Christine sets off at a vigorous pace, surprised that no one is out yet. At six in the morning the swirl of people that thronged the paths at midday yesterday must still be packed away in the great stone crates of the hotels, and the very landscape lies in a kind of gray trance. The air is soundless, the moon, so golden yesterday, is gone, the stars have vanished, the colors have faded, the misty cliffs are as drab and colorless as cold metal. Only high up, among the highest peaks, are there thick clouds moving restlessly, as if some invisible force were stretching them, pulling them. Now and then a cloud separates from the dense mass, floating up like a fat white cotton ball; it changes form as it climbs, suffused with a light from nowhere, bordered with gold. The sun must be nearby, already at work somewhere behind the peaks—not yet in sight, but warming the turbulent atmosphere. So move toward it, then, upward, higher! This trail here, perhaps, graveled, as gently winding as a garden path, it can’t be hard; and in fact it’s plain sailing. She’s not used to this sort of thing and is surprised by the joyous spring in her step. The path’s gradual turns and the buoyancy of the air draw her upward. A sprint like this warms the blood in no time. She tears off her gloves, sweater, hat: the skin should have a chance to breathe in this rousing chill, not just the lips and lungs. As she quickens her pace she becomes more confident, lighter on her feet. She should really stop (her heart is hammering in her chest, her pulse pounding in her ears, her temples
throbbing
), and she pauses for a moment to look down from this first bend and shake the moisture out of her hair: forest, white streets ruled straight amid the dense green, the river, curved and gleaming like a scimitar, and above it all the sun suddenly pouring through the notch. Wonderful, but her momentum won’t let her stop. The insistent drumming of her heart and the rhythm of the muscles and tendons keep urging her forward,
and she presses on, spurred and intoxicated by her own
excitement
, with no idea how far or how high or where she’s going. After an hour, perhaps, she comes to a vantage point where the slope of the mountain is cambered like a ramp, and throws herself down on the grass: enough. Enough for today. Her head is swimming, but she’s strangely happy. Her blood is pulsing under her eyelids, her skin feels raw where it was exposed to the wind, but the almost painful sensations are a new kind of pleasure. She never knew the blood could flow so strongly, the pulse could pound so eagerly, was never as aware of her own physicality, her light-footedness and energy, as in this extravagant, narcotic exhaustion. Clouds float overhead in an undreamed-of blue and the panorama down below opens up as she lets her hands dig pleasantly into cold fragrant Alpine moss. Washed by the sun and scoured by gusty mountain winds, she lies in a pleasant daze, awake and dreaming at once, savoring the tumult within her and the driving, tempestuous movement of nature for an hour or two, until the sun begins to burn her lips.
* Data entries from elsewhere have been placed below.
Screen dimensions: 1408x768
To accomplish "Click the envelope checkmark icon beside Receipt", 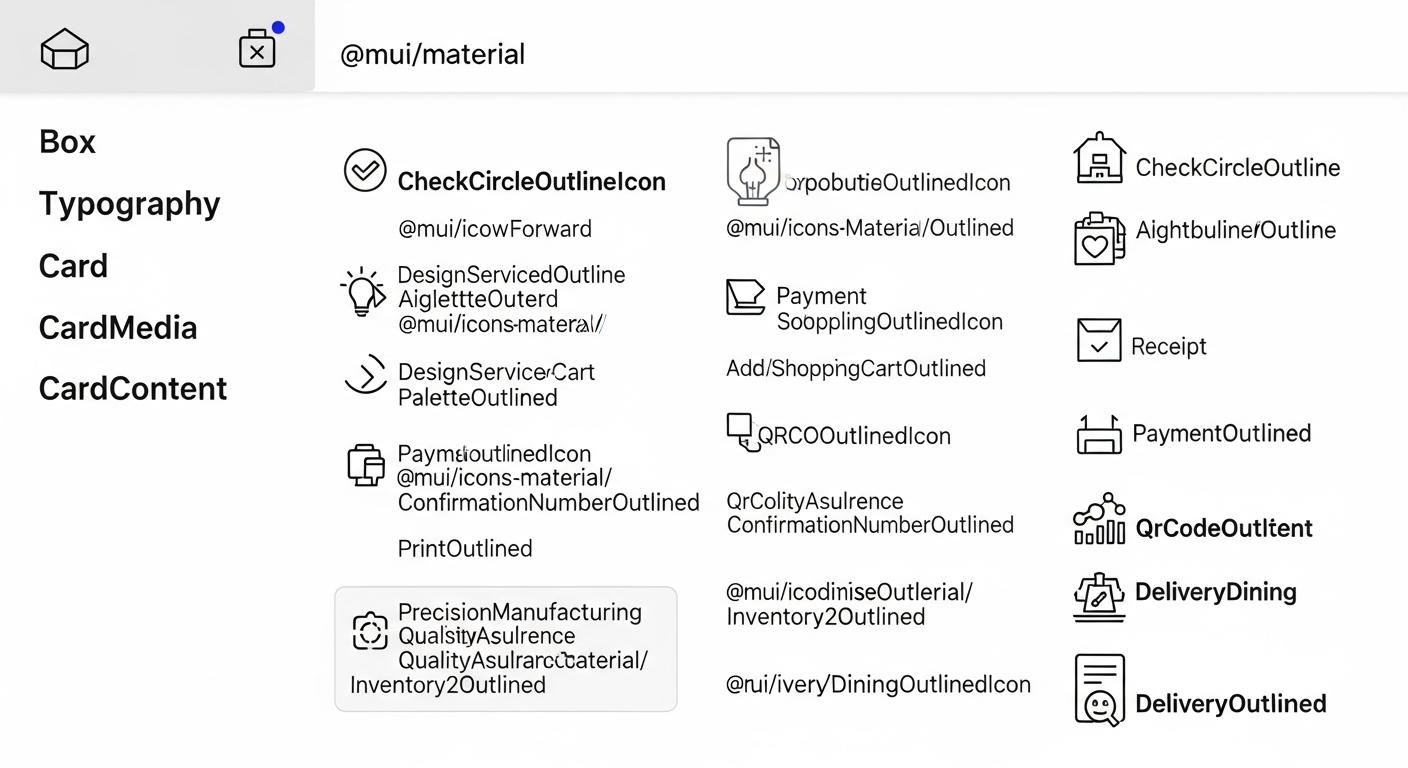I will click(1099, 340).
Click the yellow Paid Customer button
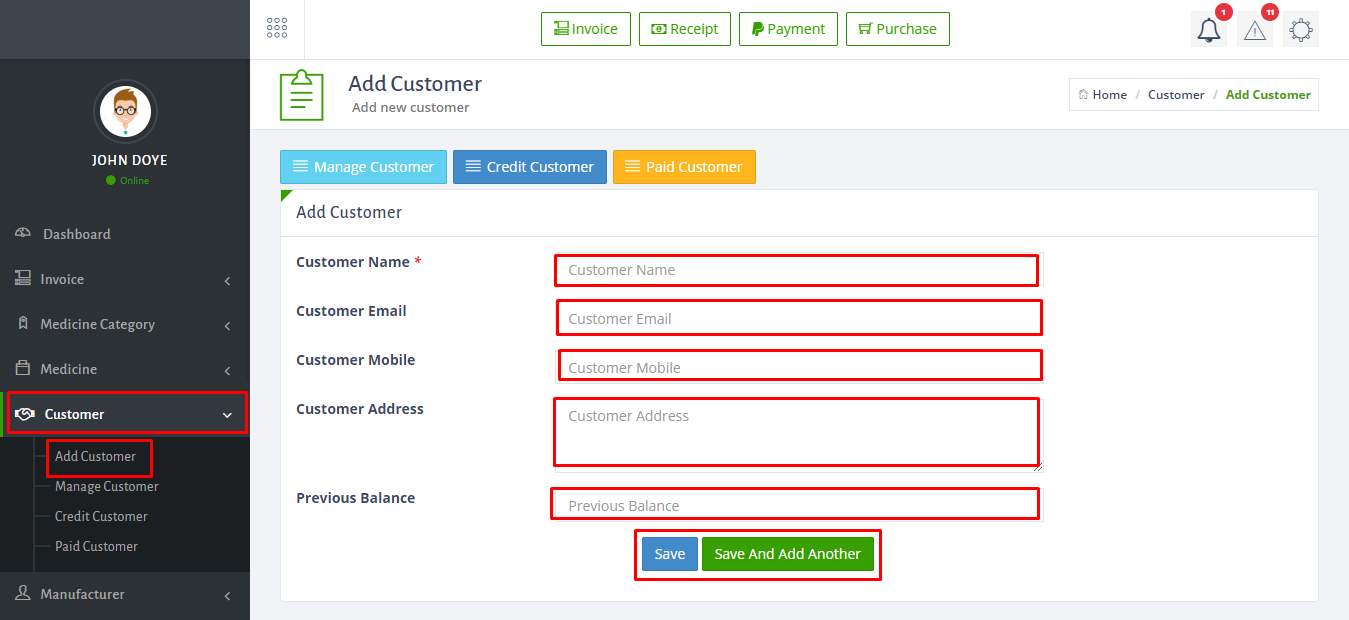Screen dimensions: 1349x620 (684, 167)
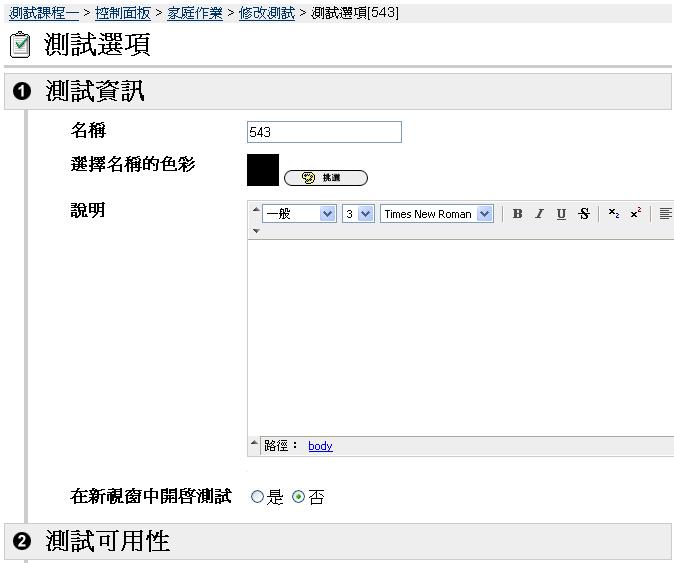Toggle bold formatting in the editor
Image resolution: width=674 pixels, height=563 pixels.
tap(517, 214)
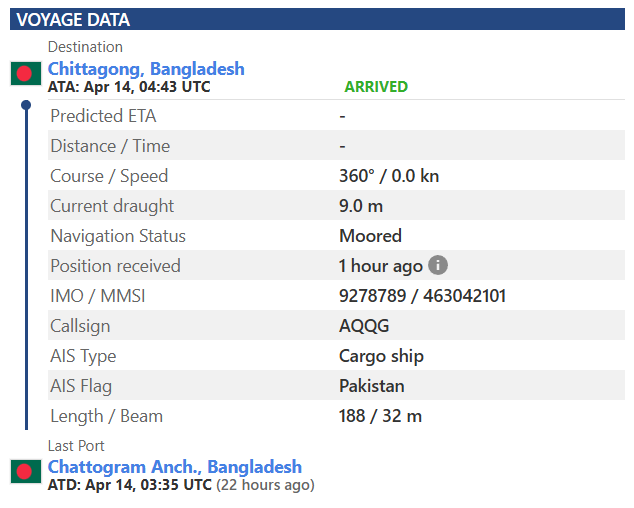Open the Chittagong, Bangladesh destination link
The width and height of the screenshot is (634, 508).
point(146,69)
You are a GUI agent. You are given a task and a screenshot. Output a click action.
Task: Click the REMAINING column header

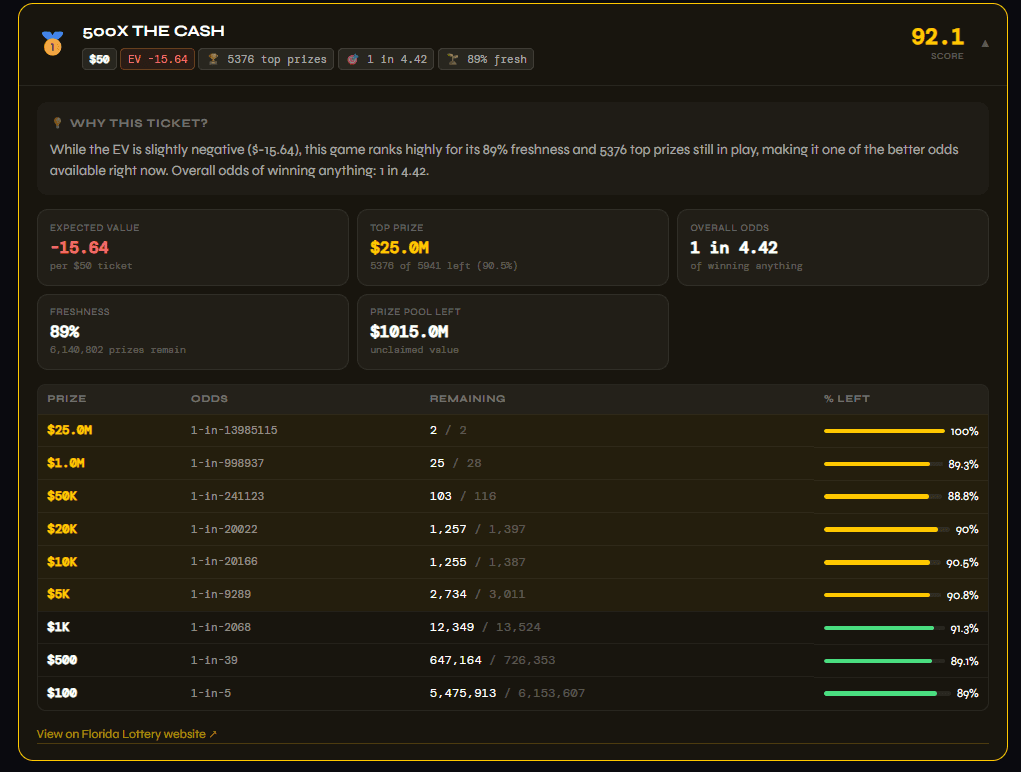467,399
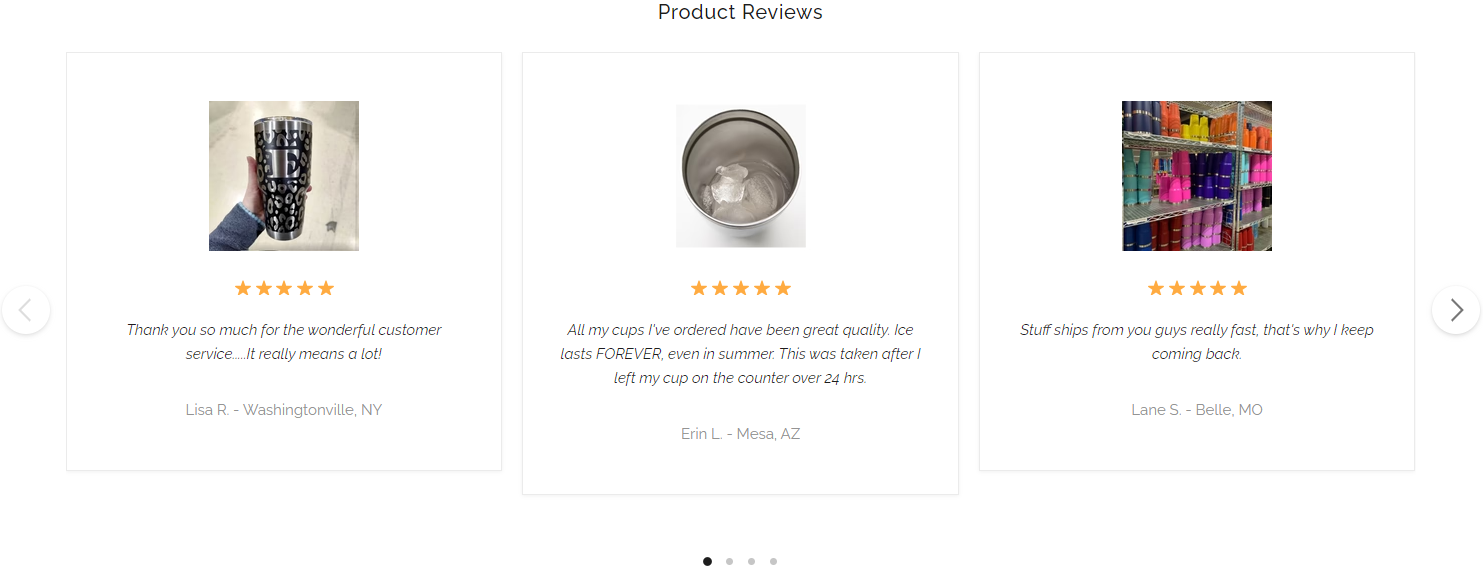Switch to the third carousel pagination dot
This screenshot has height=569, width=1483.
coord(751,561)
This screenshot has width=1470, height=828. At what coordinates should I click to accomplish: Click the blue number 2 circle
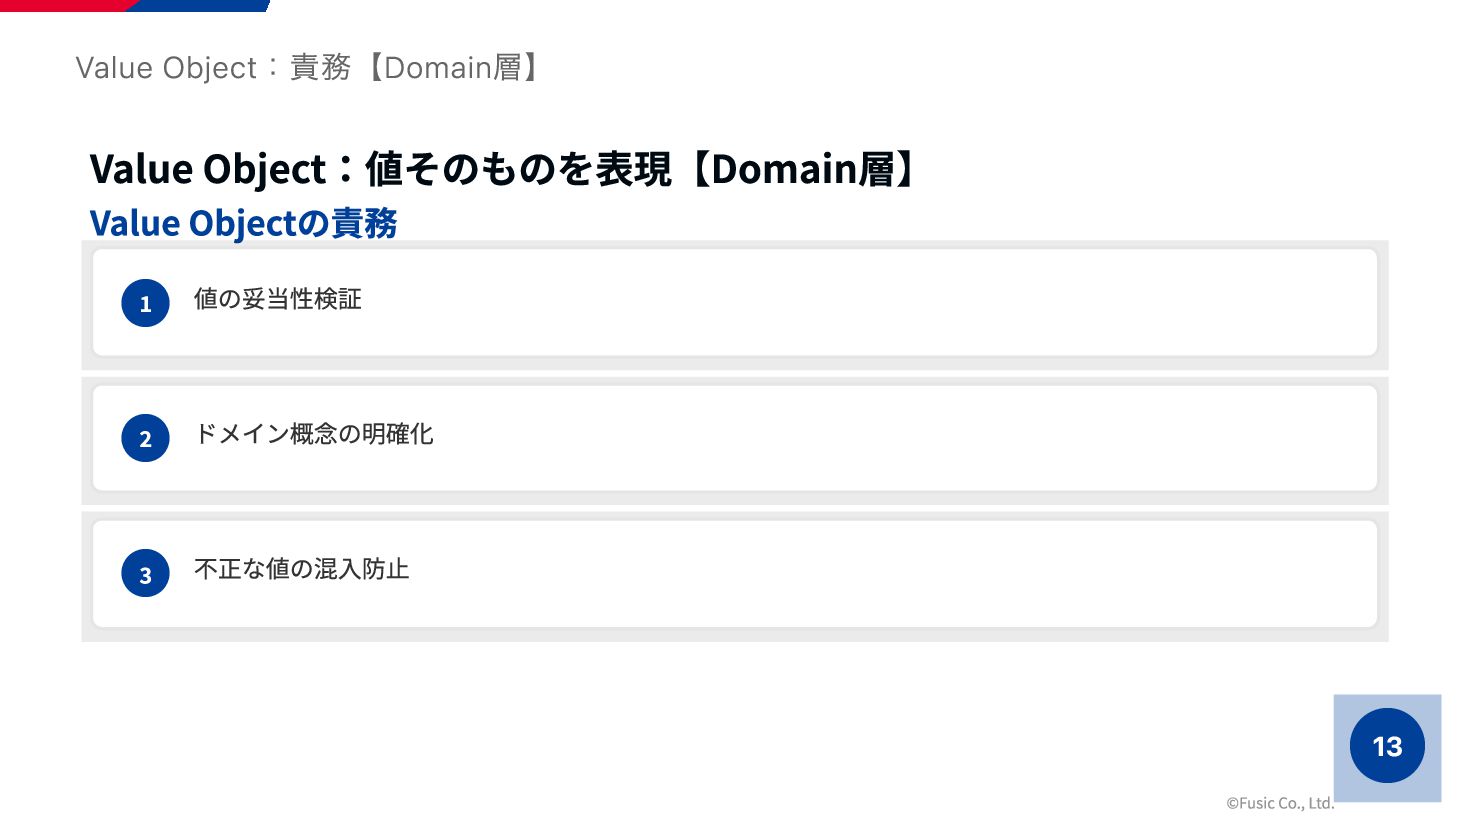(x=145, y=438)
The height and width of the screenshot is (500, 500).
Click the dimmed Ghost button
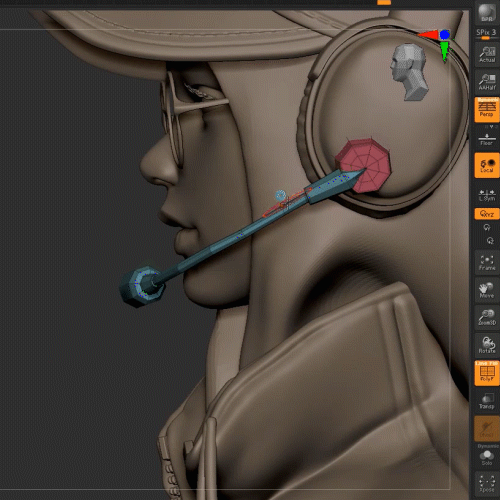(x=487, y=429)
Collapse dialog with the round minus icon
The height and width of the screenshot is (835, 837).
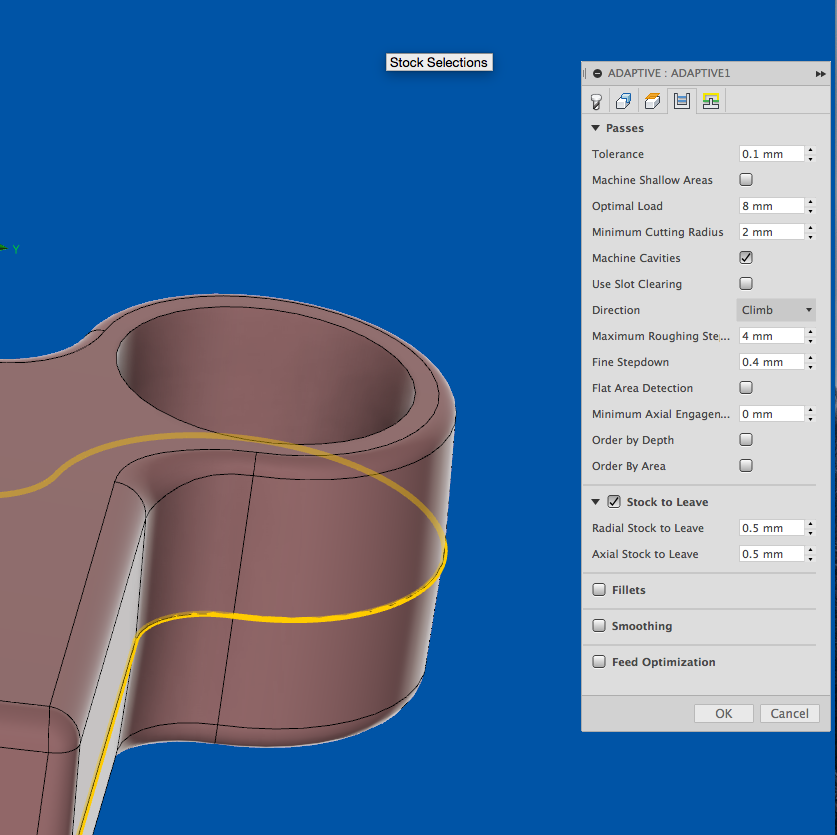pyautogui.click(x=597, y=73)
She jumps to her feet and quickly gathers a few flowers—juniper, gentian, sage—still so cold that there are ice crystals among the petals. Then she hurries down, at first maintaining the measured stride of a tourist, straight and tall, before she yields to the pull of gravity, leaping from one stone to the next with increasing speed and daring. She feels self-confident and happy as never before, could almost sing as she whirls down the hairpin turns into the valley as though carried by the wind, skirt and hair fluttering behind her.